While AI has stolen the show, it’s always about the data
The Foundational Role of Data in AI's Evolution
Artificial Intelligence (AI) has dominated the conversation since ChatGPT's launch in late 2022, captivating imaginations with its boundless potential. Yet, as we advance in the AI revolution, it’s crucial to shift our focus back to the real star of the show: data. The role of data is indispensable, serving as the foundation upon which all AI capabilities are built and expanded.
As the largest data search engine, Nomad Data sees requests for data across continents, industries and use cases. The first wave of training data requests post ChatGPT is all about large corpuses of text to train LLMs. This includes libraries of book text, news articles and broad web scrapes. We are increasingly seeing book publishers, media companies and website operators coming to market with data that wasn’t widely in demand until recently. The lucrative license fees generated have only encouraged more of these broad content libraries to emerge.
The Shift Towards Specialized Data in AI Development
However, the demand for generalized textual content is likely to be just the first act in the AI Data surge. As early leaders in this space gain scale, it will become increasingly challenging for followers to afford the rapidly escalating training costs of these generalized models, which are comprised of both data licensing and compute costs. The world doesn’t need a hundred different broad language models. As long as there are a few models to keep pricing competitive, most AI consumers will be content building on top of existing models.
With the landscape for generalized models already narrowing, the demand we see on Nomad’s search platform is increasingly for highly specialized data. Building AI models to solve narrow problems requires very specific types of data.
Imagine trying to build a model that shows a person what they might look like after cosmetic surgery. To train this type of model you’d need a dataset of before-and-after photos across many different types of surgeries and patients. The only people likely to have these images at scale are surgeons.
If you wanted to build a model that proofreads tax returns, you’re going to need a large library of sensitive tax documents that are likely only to live in the systems of a government or a large accounting firm.
Imagine you want to build software to detect issues in insurance claims, you’re going to need a large dataset of past claims.

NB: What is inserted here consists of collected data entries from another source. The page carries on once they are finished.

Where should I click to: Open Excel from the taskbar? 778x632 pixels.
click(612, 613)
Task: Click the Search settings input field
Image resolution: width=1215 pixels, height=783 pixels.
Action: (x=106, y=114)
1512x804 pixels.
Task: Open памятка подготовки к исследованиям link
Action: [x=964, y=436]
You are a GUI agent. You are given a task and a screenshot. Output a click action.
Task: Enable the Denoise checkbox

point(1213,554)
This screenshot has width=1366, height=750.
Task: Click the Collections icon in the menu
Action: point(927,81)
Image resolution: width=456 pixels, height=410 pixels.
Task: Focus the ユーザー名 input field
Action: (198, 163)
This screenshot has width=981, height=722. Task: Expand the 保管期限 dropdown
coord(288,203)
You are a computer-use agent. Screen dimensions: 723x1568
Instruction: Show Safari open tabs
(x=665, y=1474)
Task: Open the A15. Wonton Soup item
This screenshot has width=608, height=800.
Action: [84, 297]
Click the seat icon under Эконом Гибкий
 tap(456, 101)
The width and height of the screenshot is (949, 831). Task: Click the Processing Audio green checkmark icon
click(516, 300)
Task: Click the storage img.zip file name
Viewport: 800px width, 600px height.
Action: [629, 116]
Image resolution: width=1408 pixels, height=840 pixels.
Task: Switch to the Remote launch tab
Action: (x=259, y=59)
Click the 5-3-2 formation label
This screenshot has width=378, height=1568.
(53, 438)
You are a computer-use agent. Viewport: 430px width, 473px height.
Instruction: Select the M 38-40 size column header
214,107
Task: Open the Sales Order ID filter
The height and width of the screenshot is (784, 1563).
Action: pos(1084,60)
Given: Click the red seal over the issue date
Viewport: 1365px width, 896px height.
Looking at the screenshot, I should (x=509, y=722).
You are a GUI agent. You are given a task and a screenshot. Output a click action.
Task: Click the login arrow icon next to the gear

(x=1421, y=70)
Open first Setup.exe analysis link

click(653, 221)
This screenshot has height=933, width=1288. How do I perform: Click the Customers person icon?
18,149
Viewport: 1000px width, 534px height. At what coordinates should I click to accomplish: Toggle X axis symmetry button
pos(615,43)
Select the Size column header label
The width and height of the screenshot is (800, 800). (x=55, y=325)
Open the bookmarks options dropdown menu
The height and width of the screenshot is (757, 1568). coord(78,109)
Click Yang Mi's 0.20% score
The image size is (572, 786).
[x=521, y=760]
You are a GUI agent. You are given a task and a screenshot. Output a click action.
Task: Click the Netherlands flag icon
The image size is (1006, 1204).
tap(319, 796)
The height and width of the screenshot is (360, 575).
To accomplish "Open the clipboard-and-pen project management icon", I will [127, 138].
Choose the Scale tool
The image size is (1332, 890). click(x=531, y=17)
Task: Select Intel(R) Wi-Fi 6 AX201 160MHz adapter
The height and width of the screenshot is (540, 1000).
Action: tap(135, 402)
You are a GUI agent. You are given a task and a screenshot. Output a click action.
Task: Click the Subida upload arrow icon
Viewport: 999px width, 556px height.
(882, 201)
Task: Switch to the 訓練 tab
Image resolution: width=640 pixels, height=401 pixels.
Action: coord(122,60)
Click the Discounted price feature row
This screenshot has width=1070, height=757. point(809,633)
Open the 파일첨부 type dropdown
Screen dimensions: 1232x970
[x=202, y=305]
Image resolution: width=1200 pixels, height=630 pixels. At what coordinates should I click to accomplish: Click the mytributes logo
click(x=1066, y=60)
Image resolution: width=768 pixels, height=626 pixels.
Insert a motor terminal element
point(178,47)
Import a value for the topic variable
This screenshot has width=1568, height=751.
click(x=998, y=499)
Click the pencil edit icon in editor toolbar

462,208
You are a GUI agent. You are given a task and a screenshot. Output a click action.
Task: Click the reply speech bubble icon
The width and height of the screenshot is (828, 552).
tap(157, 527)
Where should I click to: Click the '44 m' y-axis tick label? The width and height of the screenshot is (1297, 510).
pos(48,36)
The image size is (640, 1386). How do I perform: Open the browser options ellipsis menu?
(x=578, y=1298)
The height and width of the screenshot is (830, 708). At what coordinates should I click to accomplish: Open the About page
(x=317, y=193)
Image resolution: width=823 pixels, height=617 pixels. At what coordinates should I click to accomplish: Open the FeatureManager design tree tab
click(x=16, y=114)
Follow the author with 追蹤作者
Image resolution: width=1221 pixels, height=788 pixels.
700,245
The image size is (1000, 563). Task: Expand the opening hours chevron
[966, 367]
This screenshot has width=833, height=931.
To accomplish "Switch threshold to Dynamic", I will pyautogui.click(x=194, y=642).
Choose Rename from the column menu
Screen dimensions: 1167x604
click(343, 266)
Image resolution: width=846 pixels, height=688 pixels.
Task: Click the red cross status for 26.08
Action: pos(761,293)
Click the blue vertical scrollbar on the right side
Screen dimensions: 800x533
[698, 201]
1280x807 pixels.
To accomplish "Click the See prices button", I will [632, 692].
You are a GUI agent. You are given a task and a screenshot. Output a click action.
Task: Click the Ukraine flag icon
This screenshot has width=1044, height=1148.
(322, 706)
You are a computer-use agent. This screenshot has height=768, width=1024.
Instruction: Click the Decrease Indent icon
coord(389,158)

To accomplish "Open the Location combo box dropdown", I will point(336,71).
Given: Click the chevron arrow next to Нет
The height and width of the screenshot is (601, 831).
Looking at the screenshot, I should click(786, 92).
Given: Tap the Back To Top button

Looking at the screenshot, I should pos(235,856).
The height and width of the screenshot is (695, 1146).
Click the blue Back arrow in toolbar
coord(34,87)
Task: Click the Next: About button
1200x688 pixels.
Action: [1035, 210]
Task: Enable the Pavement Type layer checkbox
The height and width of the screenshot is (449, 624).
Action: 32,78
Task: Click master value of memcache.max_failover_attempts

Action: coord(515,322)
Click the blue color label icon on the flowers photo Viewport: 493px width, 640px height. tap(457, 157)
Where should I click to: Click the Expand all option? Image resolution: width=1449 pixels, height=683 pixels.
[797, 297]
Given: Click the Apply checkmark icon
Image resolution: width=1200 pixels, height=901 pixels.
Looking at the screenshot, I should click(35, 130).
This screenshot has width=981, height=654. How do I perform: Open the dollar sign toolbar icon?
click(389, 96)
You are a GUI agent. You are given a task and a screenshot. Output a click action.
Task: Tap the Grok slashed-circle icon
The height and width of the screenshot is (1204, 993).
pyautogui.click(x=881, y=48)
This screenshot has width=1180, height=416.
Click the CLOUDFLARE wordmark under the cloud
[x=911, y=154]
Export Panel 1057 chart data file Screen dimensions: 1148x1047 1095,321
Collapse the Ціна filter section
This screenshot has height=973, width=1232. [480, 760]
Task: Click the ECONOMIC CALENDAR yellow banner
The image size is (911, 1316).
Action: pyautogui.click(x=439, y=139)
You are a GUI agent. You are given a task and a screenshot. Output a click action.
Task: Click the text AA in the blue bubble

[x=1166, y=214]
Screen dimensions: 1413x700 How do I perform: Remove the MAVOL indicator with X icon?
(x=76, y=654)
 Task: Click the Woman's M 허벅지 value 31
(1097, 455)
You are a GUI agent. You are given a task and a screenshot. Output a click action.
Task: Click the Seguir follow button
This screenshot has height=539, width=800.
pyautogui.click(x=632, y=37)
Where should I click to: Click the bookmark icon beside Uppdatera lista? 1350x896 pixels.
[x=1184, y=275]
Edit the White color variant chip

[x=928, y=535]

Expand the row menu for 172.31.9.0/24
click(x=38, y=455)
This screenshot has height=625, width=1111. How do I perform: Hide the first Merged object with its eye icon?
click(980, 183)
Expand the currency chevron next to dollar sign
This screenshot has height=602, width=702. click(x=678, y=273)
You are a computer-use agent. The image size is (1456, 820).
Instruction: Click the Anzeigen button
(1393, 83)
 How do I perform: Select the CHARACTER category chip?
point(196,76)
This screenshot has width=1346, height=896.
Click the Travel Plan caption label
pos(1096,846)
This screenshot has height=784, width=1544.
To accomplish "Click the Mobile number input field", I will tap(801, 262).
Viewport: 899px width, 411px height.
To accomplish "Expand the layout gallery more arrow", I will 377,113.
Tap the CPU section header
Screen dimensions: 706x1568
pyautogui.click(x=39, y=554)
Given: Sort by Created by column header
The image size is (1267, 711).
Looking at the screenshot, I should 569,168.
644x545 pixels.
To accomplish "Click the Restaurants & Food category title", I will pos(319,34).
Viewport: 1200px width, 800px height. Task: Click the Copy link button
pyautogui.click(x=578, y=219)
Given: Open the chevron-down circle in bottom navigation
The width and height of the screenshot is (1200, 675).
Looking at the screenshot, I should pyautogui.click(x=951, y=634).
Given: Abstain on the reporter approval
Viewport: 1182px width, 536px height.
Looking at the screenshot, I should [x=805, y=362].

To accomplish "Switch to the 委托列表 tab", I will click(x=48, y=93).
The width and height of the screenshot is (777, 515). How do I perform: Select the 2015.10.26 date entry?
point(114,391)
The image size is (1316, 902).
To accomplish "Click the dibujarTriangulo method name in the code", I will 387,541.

Overcoming Challenges in Accessing and Utilizing Proprietary Data
The challenge in the next phase of AI development is that a lot of the data being asked for isn’t publicly available. This data tends to be buried in a company that has never even contemplated selling it, is unsure of the legal ramifications of doing so, and doesn’t have a sales force that would have the slightest clue of how to find this new type of customer. In short, it’s a market where the buyers and sellers don’t know the other exists and have no simple way to find each other, let alone consummate a transaction.
As the battle to build the large, generalized models settles out, the next round of competition will be to build these far more specific models. The ability to source and lock up access to critical data will be the key determinant of what applications will ultimately be built and how effective they prove to be.
At Nomad Data, we are intensifying our vendor recruiting efforts to stay ahead of this problem. If we can’t meet a data search need within our vendor base of over 3,000 companies, we reach out directly to businesses likely to have the data in question. We've built software that uses unique data to scan tens of millions of companies, identifying potential targets for specific types of data. We then conduct broad outreach to these companies, guiding them through the process of monetizing their unique data assets.
Nomad Data has also started partnering with companies possessing unique data to help them build differentiated AI products which they can monetize. Using our Document Chat engine, we fine-tune models with highly proprietary data from partners to launch domain-specific chatbots that can address highly specific problems. While the initial drive toward custom chat bots was all about prompting, the bigger opportunity is around specialized data to fine tune models.
As AI continues its march to pervasiveness, we are likely to see a majority of businesses globally become data vendors in some respect. Most data purchases will be between two companies who have never been involved in data transactions.
The evolving world of AI is fundamentally a story about data. While AI models and algorithms capture headlines, the data that powers them remains the critical factor for success. As the technology advances, the ability to source, test, manage, and utilize highly specialized data will define the future landscape of AI and its applications across industries. Nomad Data is at the forefront of this transformation, enabling companies to harness the power of their unique data assets and drive the next wave of AI innovation.